El salmista enfatiza que ninguna casa o ciudad puede subsistir sin la gracia soberana de Dios. La notable transición en la segunda estrofa vincula esta construcción de ciudades con la construcción de familias: los hijos que engendramos reflejan la obra de Dios.
No es un asunto del molde de la galleta
Hay una razón por la que Dios nos empareja con niños específicos. Que Sara dio a luz a Isaac no fue un accidente. Tampoco lo fueron las relaciones de paternidad entre Jacob y José, David y Absalón, o Isabel y Juan. A medida que la Biblia avanza en linajes hacia Cristo, con cada individuo desempeñando un papel único en la narración, también nuestros propios hijos están cuidadosamente determinados, sus idiosincrasias y desafíos escritos en los planos de nuestras vidas. Los hijos que tenemos son completamente únicos en su impresión sobre la historia, su papel en el reino de Dios y el ADN que se mueve en espiral dentro de sus células.
¿Cómo podemos reducir tanta diversidad, tanta intencionalidad divina, a reglas empíricas sarcásticas? ¿Cómo podemos regañar a nuestras hermanas en Cristo por sus diferencias maternales, cuando fueron ordenadas por Dios, quien conoce sus defectos y falta de refinamiento, sus talentos y torpezas, y las escogió, con la promesa de obrar para bien (Romanos 8:28) ), para criar a sus hijos únicos?
“Las guerras de las mamás despojan a nuestros patios traseros y a las fuentes de Facebook de nuestro testimonio de Cristo”.
La maternidad no es algo sencillo.

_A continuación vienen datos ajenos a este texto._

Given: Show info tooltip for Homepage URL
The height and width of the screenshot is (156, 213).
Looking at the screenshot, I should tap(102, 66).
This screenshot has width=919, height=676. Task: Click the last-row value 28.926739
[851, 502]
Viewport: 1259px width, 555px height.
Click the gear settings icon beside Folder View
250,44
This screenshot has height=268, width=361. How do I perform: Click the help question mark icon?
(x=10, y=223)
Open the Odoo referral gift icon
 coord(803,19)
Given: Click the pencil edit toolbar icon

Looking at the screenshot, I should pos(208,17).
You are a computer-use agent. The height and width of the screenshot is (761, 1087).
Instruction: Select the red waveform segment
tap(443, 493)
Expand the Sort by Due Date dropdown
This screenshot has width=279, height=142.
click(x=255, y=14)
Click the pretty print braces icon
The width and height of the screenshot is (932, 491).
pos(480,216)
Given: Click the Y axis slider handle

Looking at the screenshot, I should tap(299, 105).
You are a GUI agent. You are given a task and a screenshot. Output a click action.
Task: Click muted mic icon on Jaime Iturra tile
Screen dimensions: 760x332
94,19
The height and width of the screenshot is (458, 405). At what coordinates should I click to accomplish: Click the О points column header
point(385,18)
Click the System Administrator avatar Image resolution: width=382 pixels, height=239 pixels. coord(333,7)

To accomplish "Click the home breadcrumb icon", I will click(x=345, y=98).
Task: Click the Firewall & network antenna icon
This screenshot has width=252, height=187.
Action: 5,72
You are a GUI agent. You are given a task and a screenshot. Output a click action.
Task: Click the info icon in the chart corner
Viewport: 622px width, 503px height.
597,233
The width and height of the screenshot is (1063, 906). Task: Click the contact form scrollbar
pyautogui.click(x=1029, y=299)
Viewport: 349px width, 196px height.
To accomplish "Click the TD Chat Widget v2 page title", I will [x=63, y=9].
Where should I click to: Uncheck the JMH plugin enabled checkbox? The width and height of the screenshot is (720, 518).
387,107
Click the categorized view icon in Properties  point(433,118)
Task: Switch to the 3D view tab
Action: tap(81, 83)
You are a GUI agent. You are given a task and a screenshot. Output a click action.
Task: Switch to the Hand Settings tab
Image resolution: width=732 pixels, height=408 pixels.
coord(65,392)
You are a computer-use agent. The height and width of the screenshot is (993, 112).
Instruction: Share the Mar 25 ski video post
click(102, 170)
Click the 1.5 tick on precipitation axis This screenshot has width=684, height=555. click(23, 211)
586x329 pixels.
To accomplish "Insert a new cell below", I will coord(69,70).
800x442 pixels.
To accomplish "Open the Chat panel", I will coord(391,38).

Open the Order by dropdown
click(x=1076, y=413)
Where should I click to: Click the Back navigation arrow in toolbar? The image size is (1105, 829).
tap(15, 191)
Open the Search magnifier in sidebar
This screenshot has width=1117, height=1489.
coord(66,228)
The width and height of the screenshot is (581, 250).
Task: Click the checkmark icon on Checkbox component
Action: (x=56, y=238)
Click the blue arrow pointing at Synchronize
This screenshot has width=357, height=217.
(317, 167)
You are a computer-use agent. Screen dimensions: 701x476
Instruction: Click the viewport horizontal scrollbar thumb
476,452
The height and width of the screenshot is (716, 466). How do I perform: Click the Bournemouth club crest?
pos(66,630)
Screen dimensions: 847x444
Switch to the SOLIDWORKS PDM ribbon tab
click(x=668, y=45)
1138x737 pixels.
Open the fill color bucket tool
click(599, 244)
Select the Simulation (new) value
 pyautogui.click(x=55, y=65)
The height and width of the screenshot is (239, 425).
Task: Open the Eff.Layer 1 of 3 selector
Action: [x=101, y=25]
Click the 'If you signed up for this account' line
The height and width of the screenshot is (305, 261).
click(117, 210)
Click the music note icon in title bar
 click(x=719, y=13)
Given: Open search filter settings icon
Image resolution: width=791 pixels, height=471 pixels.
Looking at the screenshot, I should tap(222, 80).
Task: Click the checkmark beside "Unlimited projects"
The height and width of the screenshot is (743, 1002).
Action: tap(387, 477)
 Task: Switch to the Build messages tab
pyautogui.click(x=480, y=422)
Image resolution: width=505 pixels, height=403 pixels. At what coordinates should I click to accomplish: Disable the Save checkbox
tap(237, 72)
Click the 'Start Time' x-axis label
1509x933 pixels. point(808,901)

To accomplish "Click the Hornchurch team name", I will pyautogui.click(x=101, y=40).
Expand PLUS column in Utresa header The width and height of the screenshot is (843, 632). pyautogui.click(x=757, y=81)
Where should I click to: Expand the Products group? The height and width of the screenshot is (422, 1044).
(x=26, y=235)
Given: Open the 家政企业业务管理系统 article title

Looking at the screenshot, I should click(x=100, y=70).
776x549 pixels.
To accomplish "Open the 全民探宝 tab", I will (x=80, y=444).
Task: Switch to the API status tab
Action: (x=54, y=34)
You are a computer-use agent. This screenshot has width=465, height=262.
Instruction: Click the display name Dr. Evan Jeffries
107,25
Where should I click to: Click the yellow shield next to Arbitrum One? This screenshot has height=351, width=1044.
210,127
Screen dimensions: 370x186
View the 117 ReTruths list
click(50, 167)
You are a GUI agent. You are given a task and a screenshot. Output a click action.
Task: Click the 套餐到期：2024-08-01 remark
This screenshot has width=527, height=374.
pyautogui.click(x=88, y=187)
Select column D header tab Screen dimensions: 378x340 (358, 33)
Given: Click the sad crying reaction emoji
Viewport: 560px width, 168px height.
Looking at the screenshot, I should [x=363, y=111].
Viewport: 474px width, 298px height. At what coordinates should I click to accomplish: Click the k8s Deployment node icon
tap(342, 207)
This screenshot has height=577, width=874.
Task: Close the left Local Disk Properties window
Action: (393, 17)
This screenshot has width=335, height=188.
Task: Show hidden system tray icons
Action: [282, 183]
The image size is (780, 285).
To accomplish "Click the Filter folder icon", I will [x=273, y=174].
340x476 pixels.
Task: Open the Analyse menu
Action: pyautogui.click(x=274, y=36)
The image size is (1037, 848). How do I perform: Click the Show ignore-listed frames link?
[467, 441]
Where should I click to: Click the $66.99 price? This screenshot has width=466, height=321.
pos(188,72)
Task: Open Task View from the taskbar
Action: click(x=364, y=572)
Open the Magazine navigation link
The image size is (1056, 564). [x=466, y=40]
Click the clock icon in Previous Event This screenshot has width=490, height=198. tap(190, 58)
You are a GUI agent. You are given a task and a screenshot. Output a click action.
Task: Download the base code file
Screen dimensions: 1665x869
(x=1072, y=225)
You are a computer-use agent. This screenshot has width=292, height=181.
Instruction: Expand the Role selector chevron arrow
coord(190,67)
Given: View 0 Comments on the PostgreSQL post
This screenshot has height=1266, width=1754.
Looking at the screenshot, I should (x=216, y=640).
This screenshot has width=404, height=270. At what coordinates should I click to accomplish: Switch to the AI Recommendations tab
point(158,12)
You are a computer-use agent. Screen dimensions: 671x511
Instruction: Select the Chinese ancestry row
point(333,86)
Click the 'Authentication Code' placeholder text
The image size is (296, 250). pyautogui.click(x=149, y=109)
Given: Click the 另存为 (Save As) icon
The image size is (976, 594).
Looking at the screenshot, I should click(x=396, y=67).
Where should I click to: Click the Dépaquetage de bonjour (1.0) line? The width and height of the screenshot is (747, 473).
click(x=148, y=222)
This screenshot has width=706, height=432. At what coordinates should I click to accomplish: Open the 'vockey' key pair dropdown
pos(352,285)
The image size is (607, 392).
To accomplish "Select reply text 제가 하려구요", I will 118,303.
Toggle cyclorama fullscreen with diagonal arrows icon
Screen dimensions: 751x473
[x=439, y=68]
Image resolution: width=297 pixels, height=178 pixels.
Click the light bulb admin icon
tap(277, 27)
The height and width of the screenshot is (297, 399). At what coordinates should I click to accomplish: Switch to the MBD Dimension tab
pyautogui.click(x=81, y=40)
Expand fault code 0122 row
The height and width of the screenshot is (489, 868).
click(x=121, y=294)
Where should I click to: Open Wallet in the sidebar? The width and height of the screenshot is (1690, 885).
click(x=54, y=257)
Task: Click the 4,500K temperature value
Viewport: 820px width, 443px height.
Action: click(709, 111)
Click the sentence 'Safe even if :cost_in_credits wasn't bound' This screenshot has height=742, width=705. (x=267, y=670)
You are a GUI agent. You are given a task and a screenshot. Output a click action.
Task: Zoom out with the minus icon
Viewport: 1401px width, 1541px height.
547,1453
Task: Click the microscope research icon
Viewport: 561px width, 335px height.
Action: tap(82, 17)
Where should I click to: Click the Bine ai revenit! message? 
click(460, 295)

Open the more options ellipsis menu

Representa un emparejamiento preciso, ordenado por Dios, de dos almas únicas: un niño y su criador. Los mandatos que acompañan a esta relación divinamente determinada son claros: enseñar a nuestros hijos a amar al Señor con todo su corazón y a amar a su prójimo como a sí mismos (Marcos 12:30–31).
Disputas por preferencias estilísticas no logran estos objetivos. Más bien, pastorear los corazones de nuestros hijos hacia Cristo comienza con amarnos unos a otros. Comienza amando a nuestras hermanas, hermanas cansadas de batallas en este viaje, dando alabanzas a Dios durante todo el camino.